Pour "Arctique", il est question de réchauffement climatique, d'un territoire livré aux appétits financiers, de corruption... Et de vengeance aussi, car il s'agit d'un véritable thriller - l'action se passe sur un bateau à la dérive dans les eaux nordiques, tanguant entre "Shining" et David Lynch avec des scènes franchement burlesques en bonus.
 

La puissance de la fiction c'est de transcender le réel et aujourd'hui, on a une grande nécessité de pouvoir trouver des clés pour décoller du réel.

Anne-Cécile Vandalem, auteure et metteure en scène.

La dramaturge n'a pas renoncé aux plaisirs de la fiction et des histoires captivantes. "C'est dans le réel que je vais puiser mes sujets mais la puissance de la fiction c'est de le transcender et aujourd'hui , on a une grande nécessité de pouvoir trouver des clés pour décoller du réel. C'est d’être collé comme ça qui nous empêche de trouver une voie de côté, d'autres possibles que celui qu'on nous impose. Je cite Mona Chollet qui parle de "tyrannie de la réalité" et c'est vrai, il y une tyrannie de la réalité. Aujourd'hui , on doit trouver des clés. S'il y a une dimension politique de la fiction, c'est bien celle-là. La fiction, elle est utilisée à très mauvais escient dans les fake news ou dans la manière dont le politique s'en saisit pour re-raconter des situations, ils savent très bien le faire. Pour moi, il y a nécessité de résister à ça en créant mes propres versions."

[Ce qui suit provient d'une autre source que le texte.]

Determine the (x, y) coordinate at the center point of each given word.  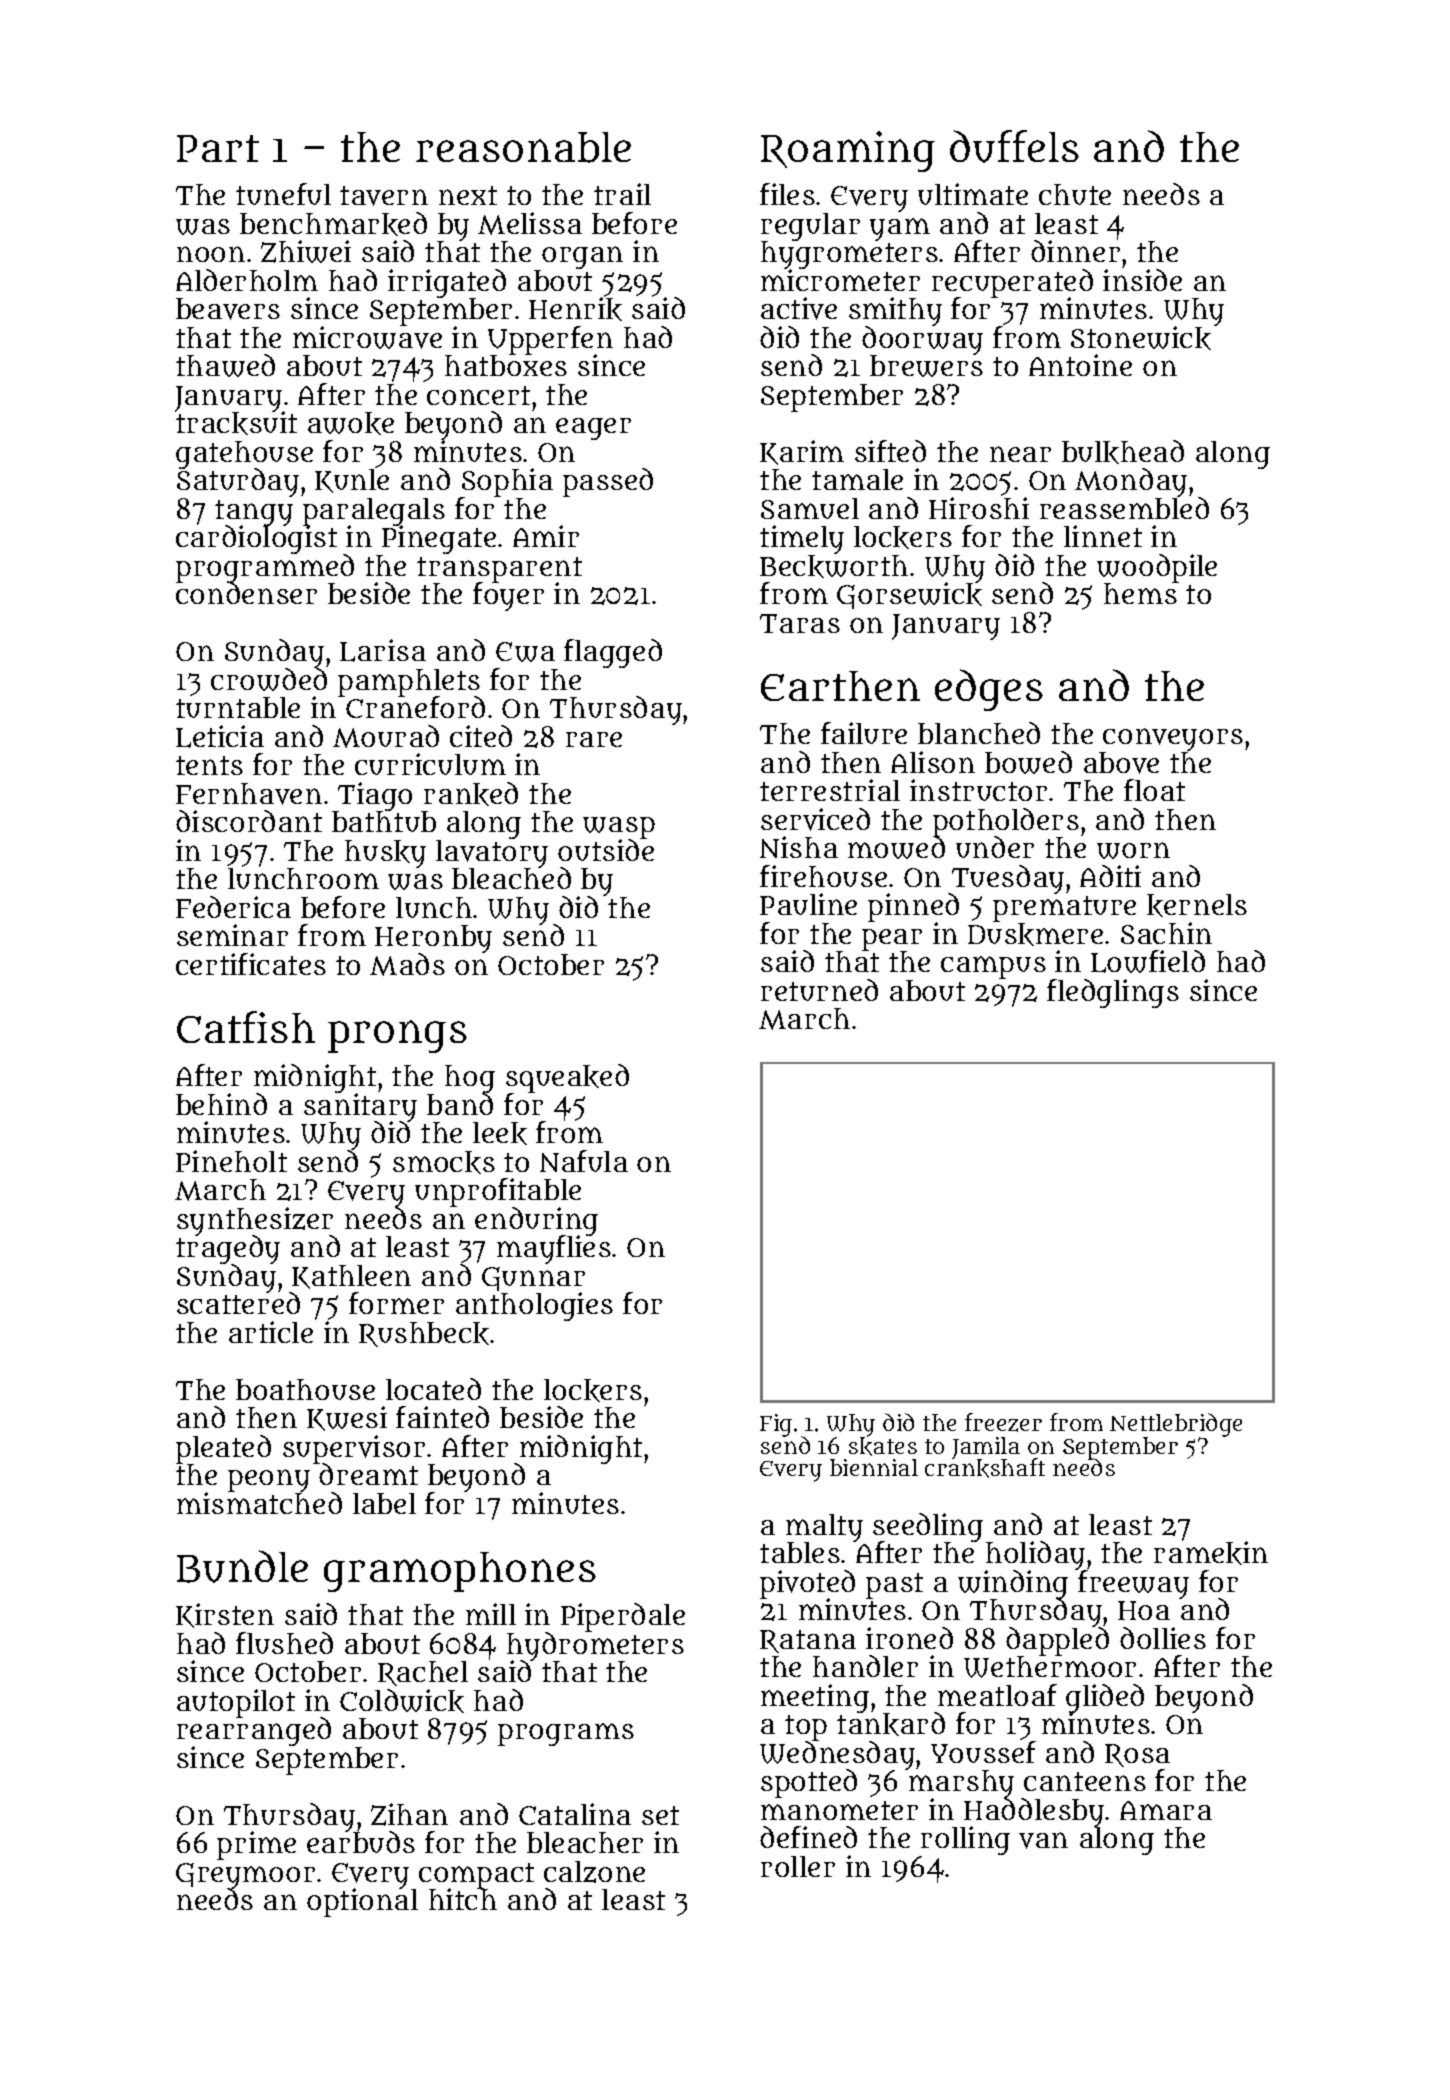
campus (993, 967)
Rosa (1137, 1755)
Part (218, 148)
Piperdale (623, 1617)
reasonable (523, 147)
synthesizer (255, 1221)
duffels (1014, 146)
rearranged (254, 1732)
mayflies (554, 1250)
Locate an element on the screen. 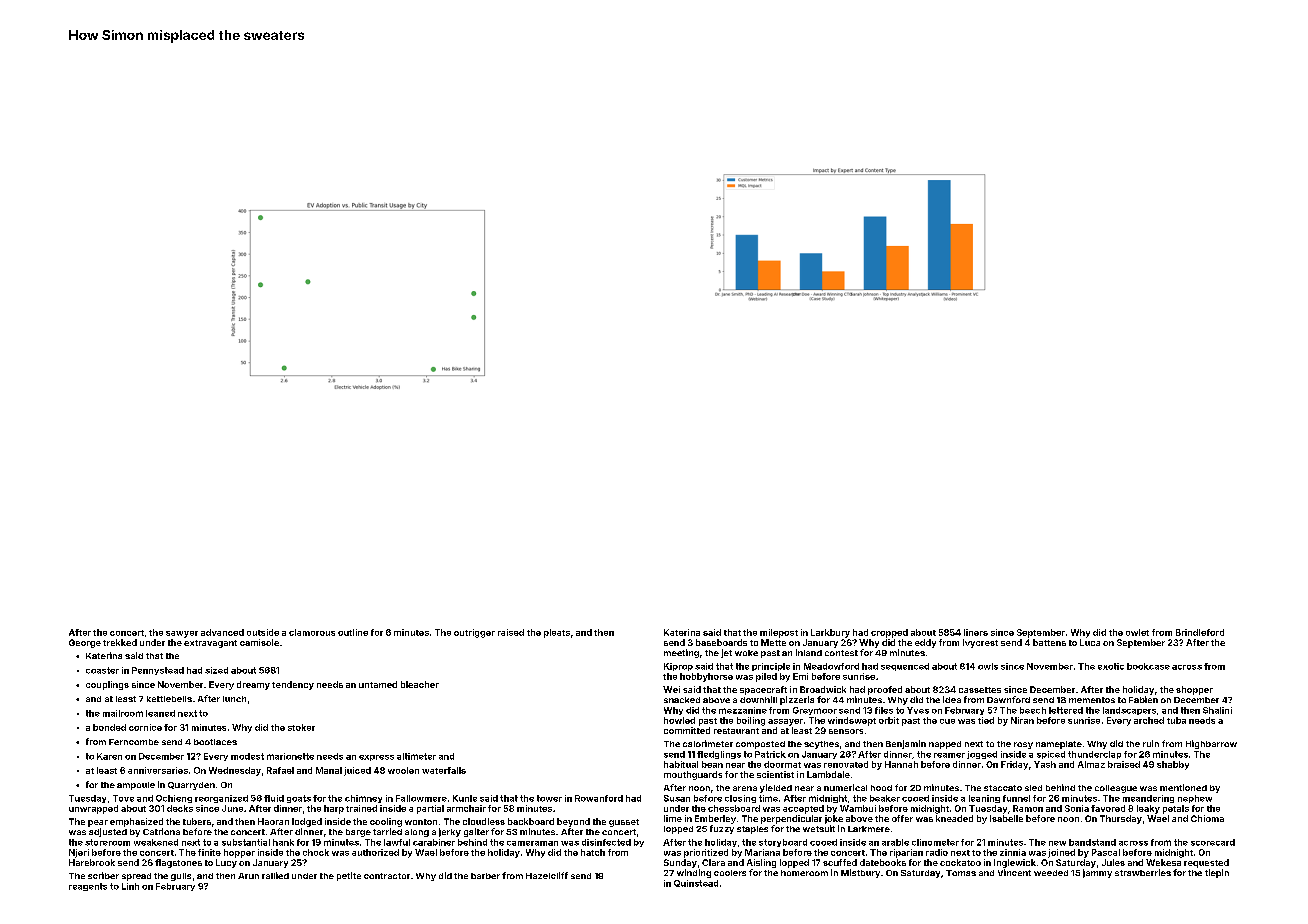 The width and height of the screenshot is (1308, 924). closing is located at coordinates (740, 799).
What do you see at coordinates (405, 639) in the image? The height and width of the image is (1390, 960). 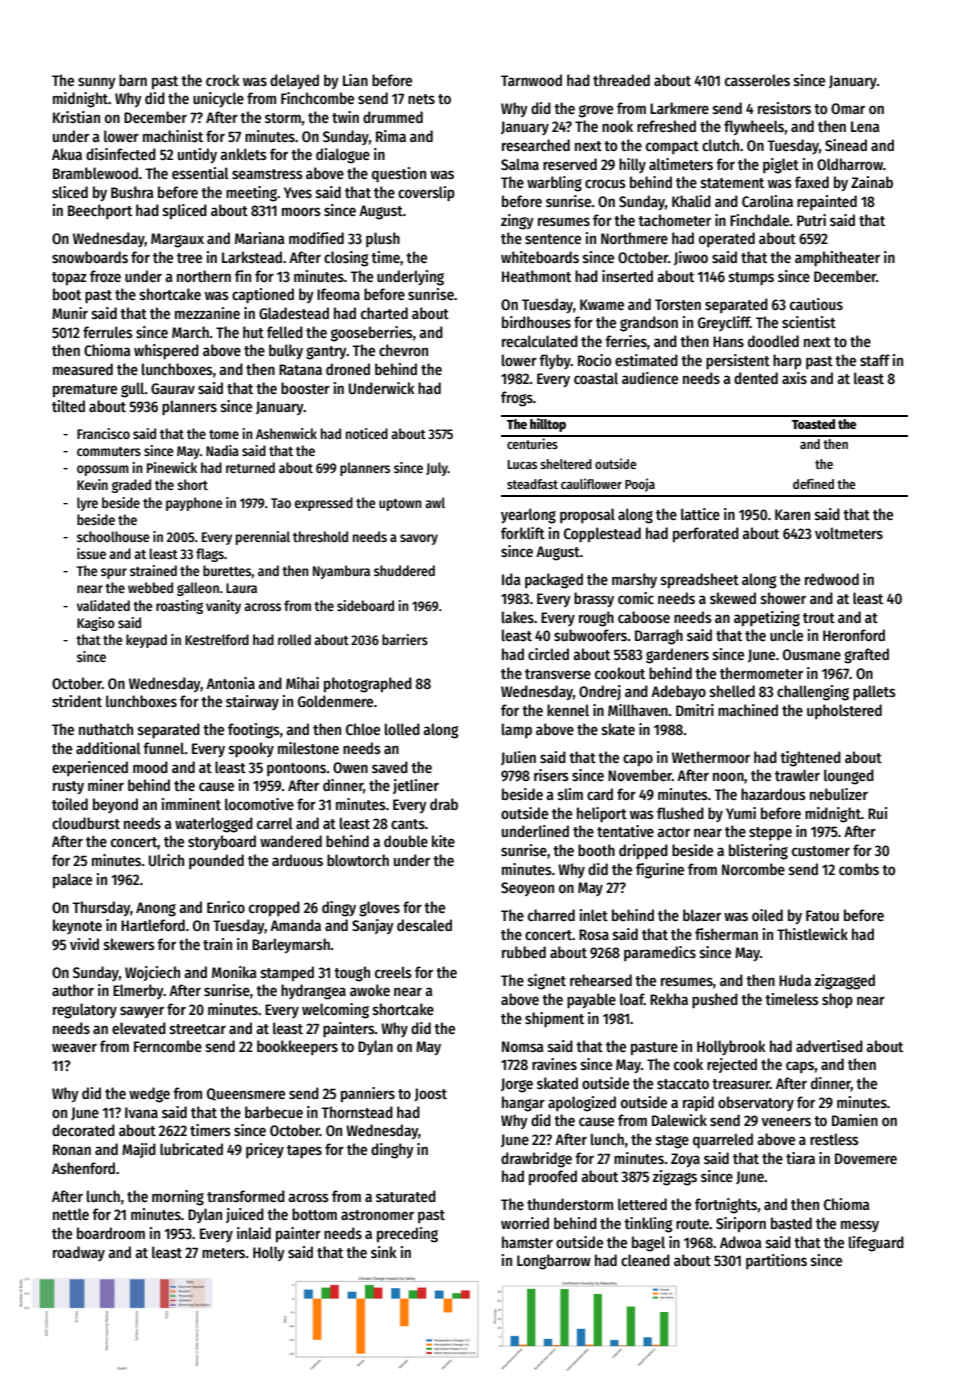 I see `barriers` at bounding box center [405, 639].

Installée aujourd'hui à Bruxelles, Anne-Cécile Vandalem ne fait pas dans l'optimisme béat. Sans prévenir, elle vous assène "je suis née avec l'Europe et je vais la voir s'éteindre. En tout cas, j'ai beaucoup de doute sur son avenir". Ses spectateurs qui ont pu apprécier l'acuité de ses pièces la prendront au sérieux. Mais c'est aussi une combattante qui a trouvé son arme : le spectacle vivant. Elle avoue ne pas pouvoir manifester ou militer dans un parti, mais dans son domaine, l'auteure n'est pas prête à baisser pavillon.

"Tristesse" continue à tourner en Europe. "Arctique" est en tournée en France et en Belgique en 2018-2019.